Nicht jede Anpassung an die Betriebsabläufe des Auftraggebers stellt eine Eingliederung in dessen Arbeitsorganisation dar. Entscheidend ist, ob die Anpassung an organisatorische Vorgaben des Auftraggebers nur Sachzwängen geschuldet ist, denen jeder Mitwirkende unterworfen ist. Eine Tätigkeit als Arbeitnehmer läge nur vor, wenn eine Eingliederung in einen übergeordneten Organismus vorliegt, die Ausdruck einer Weisungsbefugnis des Auftraggebers ist. Da die organisatorischen Vorgaben nur die zwingenden Abläufe auf der Baustelle betrafen, lag keine Eingliederung vor.
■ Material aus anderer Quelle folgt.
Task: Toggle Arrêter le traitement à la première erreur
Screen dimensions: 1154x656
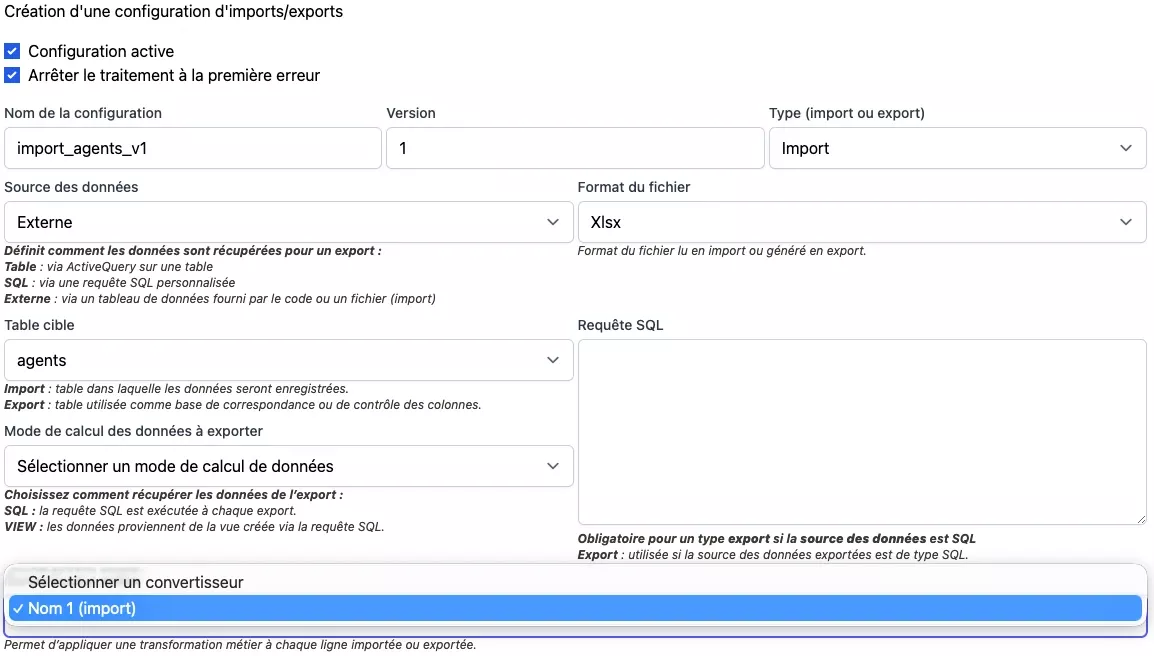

Auch dies spricht für die Selbständigkeit des Maurers.

Selbständige Tätigkeit des Mauerers auch für andere Auftraggeber
Weiterhin spricht für eine selbstständige Tätigkeit der Umstand, dass der Maurer für andere Auftraggeber tätig werden durfte und auch tätig geworden ist. Dadurch wird die wirtschaftliche Abhängigkeit von einem Auftraggeber bzw. Arbeitgeber reduziert oder gar aufgehoben.

Ferner stellte das LSG fest, dass das Vorliegen eines Unternehmerrisikos in Bezug auf den Einsatz eigenen Kapitals bzw. eigener Betriebsmittel keine notwendige Vorrausetzung für eine selbständige Tätigkeit ist. Dies gilt schon deshalb, weil anderenfalls geistige oder andere betriebsmittelarme Tätigkeiten nie selbständig ausgeübt werden könnten.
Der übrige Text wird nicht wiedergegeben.